**SUPPLIED PASSAGE:**
CAP TRADE-OFFS IN REAL SYSTEMS
═══════════════════════════════════════════════════════════════

CP SYSTEMS (Consistent, Partition-tolerant)
─────────────────────────────────────────────────────────────
During partition: Refuse some requests to maintain consistency

Examples:
    - Traditional RDBMS with synchronous replication
    - ZooKeeper
    - etcd (Kubernetes' brain)
    - MongoDB with majority write concern

Use when: Correctness matters more than availability
    - Financial transactions
    - Inventory systems
    - Coordination services

AP SYSTEMS (Available, Partition-tolerant)
─────────────────────────────────────────────────────────────
During partition: Accept requests, data may diverge

Examples:
    - Cassandra
    - DynamoDB (eventually consistent reads)
    - DNS
    - Caches

Use when: Availability matters more than immediate consistency
    - Shopping carts
    - Social media feeds
    - Metrics/logging

REALITY CHECK
─────────────────────────────────────────────────────────────
Most systems need BOTH consistency AND availability.
The choice is: which to sacrifice DURING a partition?

Partitions are rare but not rare enough to ignore.
Design for partition. Choose your trade-off deliberately.

3.3 Beyond CAP: PACELC

PACELC: A MORE COMPLETE MODEL
═══════════════════════════════════════════════════════════════

CAP only talks about partitions. But what about normal operation?

PACELC: If Partition, then Availability vs Consistency,
        Else, Latency vs Consistency

┌─────────────────────────────────────────────────────────────┐
│                                                             │
│   During Partition (P):                                     │
│       Choose A (availability) or C (consistency)            │
│                                                             │
│   Else (normal operation):                                  │
│       Choose L (latency) or C (consistency)                 │
│                                                             │
│   PA/EL: Available during partition, low latency normally   │
│          (Cassandra, DynamoDB)                              │
│                                                             │
│   PC/EC: Consistent during partition, consistent normally   │
│          (Traditional RDBMS, etcd)                          │
│                                                             │
│   PA/EC: Available during partition, consistent normally    │
│          (Some configs of MongoDB)                          │
│                                                             │
└─────────────────────────────────────────────────────────────┘

This model acknowledges that even in normal operation,
you trade latency for consistency (synchronous replication)

**EXCERPTED RECORDS:**

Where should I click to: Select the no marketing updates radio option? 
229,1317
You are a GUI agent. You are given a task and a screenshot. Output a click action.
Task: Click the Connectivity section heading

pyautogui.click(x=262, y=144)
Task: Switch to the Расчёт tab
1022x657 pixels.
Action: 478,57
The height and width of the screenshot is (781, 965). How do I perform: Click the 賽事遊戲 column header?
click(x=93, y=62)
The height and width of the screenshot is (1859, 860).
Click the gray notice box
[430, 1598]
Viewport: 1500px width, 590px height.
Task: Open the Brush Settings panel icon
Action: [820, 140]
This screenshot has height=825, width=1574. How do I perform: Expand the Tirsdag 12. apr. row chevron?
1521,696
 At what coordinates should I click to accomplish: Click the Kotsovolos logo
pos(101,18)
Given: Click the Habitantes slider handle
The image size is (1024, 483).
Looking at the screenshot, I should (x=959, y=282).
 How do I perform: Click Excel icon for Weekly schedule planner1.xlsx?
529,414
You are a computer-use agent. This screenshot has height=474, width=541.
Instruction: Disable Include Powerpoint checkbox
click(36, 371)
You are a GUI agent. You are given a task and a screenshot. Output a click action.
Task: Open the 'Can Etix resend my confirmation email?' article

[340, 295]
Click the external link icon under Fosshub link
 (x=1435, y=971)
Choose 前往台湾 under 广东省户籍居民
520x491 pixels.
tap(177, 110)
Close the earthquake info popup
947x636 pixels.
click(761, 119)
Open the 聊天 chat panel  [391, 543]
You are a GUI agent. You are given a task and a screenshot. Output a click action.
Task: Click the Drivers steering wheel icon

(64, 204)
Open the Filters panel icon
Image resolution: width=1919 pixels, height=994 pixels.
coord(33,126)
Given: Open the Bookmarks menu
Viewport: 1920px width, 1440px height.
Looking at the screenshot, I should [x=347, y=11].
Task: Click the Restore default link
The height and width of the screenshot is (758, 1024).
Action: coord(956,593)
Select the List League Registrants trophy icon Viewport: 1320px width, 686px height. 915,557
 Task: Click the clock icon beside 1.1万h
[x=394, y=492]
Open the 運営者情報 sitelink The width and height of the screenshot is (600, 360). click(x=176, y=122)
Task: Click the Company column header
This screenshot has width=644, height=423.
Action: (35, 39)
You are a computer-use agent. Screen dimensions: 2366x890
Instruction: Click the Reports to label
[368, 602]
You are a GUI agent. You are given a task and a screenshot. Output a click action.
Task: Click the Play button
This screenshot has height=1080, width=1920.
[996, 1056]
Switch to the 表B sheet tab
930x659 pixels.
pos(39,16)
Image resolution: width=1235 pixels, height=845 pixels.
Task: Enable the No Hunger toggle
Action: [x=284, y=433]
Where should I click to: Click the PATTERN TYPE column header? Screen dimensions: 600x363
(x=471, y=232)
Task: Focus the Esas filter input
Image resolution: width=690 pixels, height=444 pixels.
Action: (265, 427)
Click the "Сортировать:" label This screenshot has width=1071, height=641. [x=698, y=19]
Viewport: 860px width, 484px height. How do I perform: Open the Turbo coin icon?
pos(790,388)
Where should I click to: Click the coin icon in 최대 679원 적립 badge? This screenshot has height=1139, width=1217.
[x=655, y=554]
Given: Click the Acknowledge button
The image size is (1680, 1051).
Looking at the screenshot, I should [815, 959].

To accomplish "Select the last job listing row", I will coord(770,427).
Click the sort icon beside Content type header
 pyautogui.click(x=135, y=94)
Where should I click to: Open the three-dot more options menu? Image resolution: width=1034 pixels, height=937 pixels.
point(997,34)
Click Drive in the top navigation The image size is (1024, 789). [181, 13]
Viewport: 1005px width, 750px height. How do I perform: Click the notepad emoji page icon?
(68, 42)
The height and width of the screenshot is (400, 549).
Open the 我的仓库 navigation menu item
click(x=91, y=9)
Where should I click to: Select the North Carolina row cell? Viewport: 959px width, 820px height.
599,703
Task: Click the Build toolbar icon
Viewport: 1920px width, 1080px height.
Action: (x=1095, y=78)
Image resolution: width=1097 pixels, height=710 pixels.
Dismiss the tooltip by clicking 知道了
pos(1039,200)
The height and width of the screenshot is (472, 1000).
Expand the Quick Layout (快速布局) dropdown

**OBJECTIVES:**
**A.** In the CAP trade-offs text, what do CP systems do during a partition?
**B.** Extract the stretch from "Use when: Availability" through "DURING a partition?" from the CAP trade-offs text, copying it word for word.
**C.** Extend the CAP and PACELC text, picking up right after its final line.

**RESPONSES TO THE EXERCISE:**
**A.** They refuse some requests to maintain consistency.

**B.**
Use when: Availability matters more than immediate consistency
    - Shopping carts
    - Social media feeds
    - Metrics/logging

REALITY CHECK
─────────────────────────────────────────────────────────────
Most systems need BOTH consistency AND availability.
The choice is: which to sacrifice DURING a partition?

**C.**
or consistency for latency (asynchronous replication).

Try This (3 minutes)

For each scenario, which trade-off makes sense?

Scenario During Partition Why
Bank account balance CP Can’t show wrong balance
Social media likes count AP
Kubernetes pod state
Shopping cart
DNS

Scenario	During Partition	Why
Bank account balance	CP	Can’t show wrong balance
Social media likes count	AP
Kubernetes pod state
Shopping cart
DNS

Part 4: Distributed System Patterns

4.1 The Two Generals Problem

THE TWO GENERALS PROBLEM
═══════════════════════════════════════════════════════════════

Setup:
    Two generals must coordinate an attack.
    They can only communicate via messengers.
    Messengers may be captured (lost messages).
    Both must attack simultaneously or not at all.

The Problem:
─────────────────────────────────────────────────────────────
    General A                           General B
        │                                   │
        │ "Attack at dawn"                  │
        │ ─────────messenger──────────────▶ │
        │                                   │
        │           "Got it"                │
        │ ◀────────messenger─────────────── │
        │                                   │
        │   But did B receive my ack?       │
        │   "I got your ack"                │
        │ ─────────messenger──────────────▶ │
        │                                   │
        │   But did A receive...            │
        │   (infinite regress)              │

IMPOSSIBILITY
─────────────────────────────────────────────────────────────
There is NO protocol that guarantees agreement if messages
can be lost. This is proven mathematically impossible.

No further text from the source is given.